Ever feel like the blogosphere is 500 million channels with nothing on? Tailrank finds the internet's hottest channels by indexing over 24M weblogs and feeds per hour. That's 52TB of raw blog content (no, not sewage) a month and requires continuously processing 160Mbits of IO. How do they do that?

This is an email interview with Kevin Burton, founder and CEO of Tailrank.com. Kevin was kind enough to take the time to explain how they scale to index the entire blogosphere.

Sites

  • Tailrank - We track the hottest news in the blogosphere!
  • Spinn3r - A blog spider you can specialize with your own behavior instead of creating your own.
  • Kevin Burton's Blog - his blog is an indexing mix of politics and technical talk. Both are always interesting.

    Platform

  • MySQL
  • Java
  • Linux (Debian)
  • Apache
  • Squid
  • PowerDNS
  • DAS storage.
  • Federated database.
  • ServerBeach hosting.
  • Job scheduling system for work distribution.

    Interview

  • What is your system is for?

    Tailrank originally a memetracker to track the hottest news being discussed
    within the blogosphere.

    We started having a lot of requests to license our crawler and we shipped that
    in the form of Spinn3r about 8 months ago.

    Spinn3r is self contained crawler for companies that want to index the full
    blogosphere and consumer generated media.

    Tailrank is still a very important product alongside Spinn3r and we're working
    on Tailrank 3.0 which should be available in the future. No ETA at the moment
    but it's actively being worked on.

  • What particular design/architecture/implementation challenges does your system have?

    The biggest challenge we have is the sheer amount of data we have to process and
    keeping that data consistent within a distributed system.

    For example, we process 52TB of content per month. this has to be indexed in a
    highly available storage architecture so the normal distributed database
    problems arise.

  • What did you do to meet these challenges?

    We've spent a lot of time in building out a distributed system that can scale
    and handle failure.

    For example, we've built a tool called Task/Queue that is analogous to Google's
    MapReduce. It has a centralized queue server which hands out units of work to
    robots which make requests.

    It works VERY well for crawlers in that slower machines just fetch work at a
    slower rate while more modern machines (or better tuned machines) request work
    at a higher rate.

    This ends up easily solving one of the main distributed computing fallacies that
    the network is homogeneous.

    Task/Queue is generic enough that we could actually use it to implement
    MapReduce on top of the system.

    We'll probably open source it at some point. Right now it has too many
    tentacles wrapped into other parts of our system.

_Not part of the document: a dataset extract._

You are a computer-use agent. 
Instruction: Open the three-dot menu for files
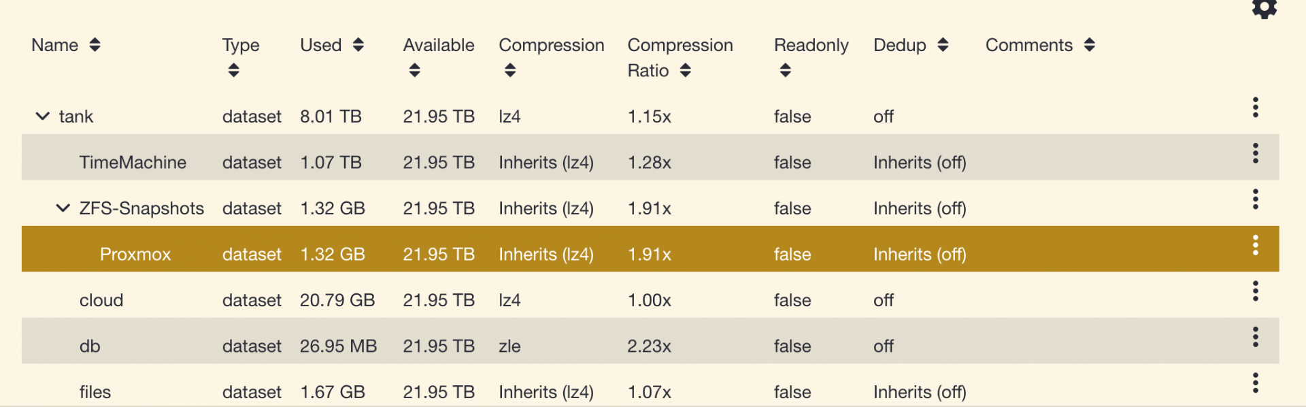[x=1255, y=383]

  • How big is your system?

    We index 24M weblogs and feeds per hour and process content at about
    160-200Mbps.

    At the raw level we're writing to our disks at about 10-15MBps continuously.

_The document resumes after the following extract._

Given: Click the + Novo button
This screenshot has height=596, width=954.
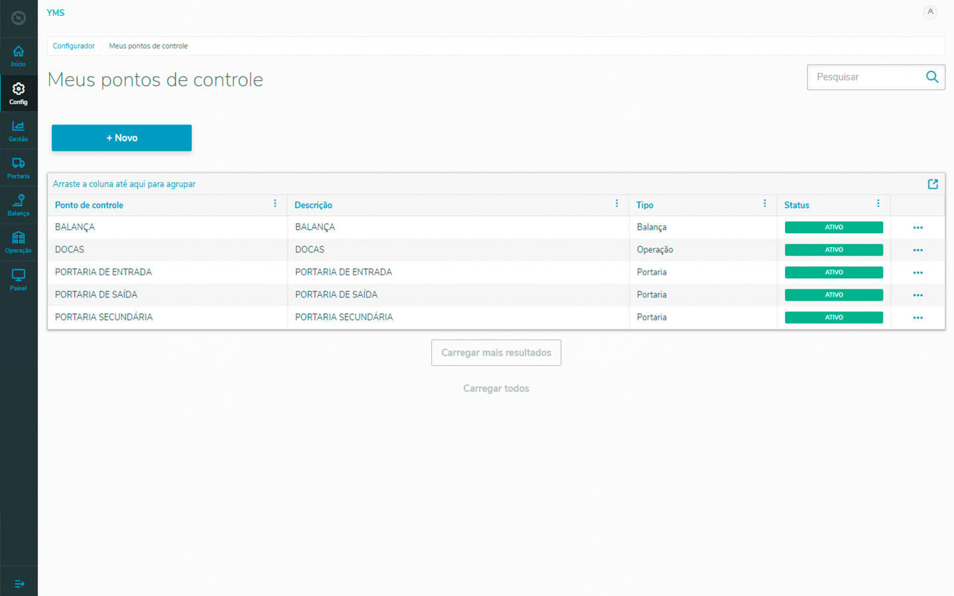Looking at the screenshot, I should click(122, 138).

  • How many documents, do you serve? How many images? How much data?

    Right now the database is about 500G. We're expecting it to grow well beyond
    this in 2008 as we expand our product offering.

  • What is your rate of growth?

    It's mostly a function of customer feature requests. If our customers want more data we sell it to them.

    In 2008 we're planning on expanding our cluster to index larger portions of the
    web and consumer generated media.

  • What is the architecture of your system?

    We use Java, MySQL and Linux for our cluster.

    Java is a great language for writing crawlers. The library support is pretty
    solid (though it seems like Java 7 is going to be killer when they add
    closures).

    We use MySQL with InnoDB. We're mostly happy with it though it seems I end up
    spending about 20% of my time fixing MySQL bugs and limitations.

    Of course nothing is perfect. MySQL for example was really designed to be used
    on single core systems.

    The MySQL 5.1 release goes a bit farther to fix multi-core scalability locks.

    I recently blogged about how these the new multi-core machines should really be
    considered N machines instead of one logical unit: Distributed Computing Fallacy #9.

  • How is your system architected to scale?

    We use a federated database system so that we can split the write load as we see
    more IO.

    We've released a lot of our code as Open Source a lot of our infrastructure and
    this will probably be released as Open Source as well.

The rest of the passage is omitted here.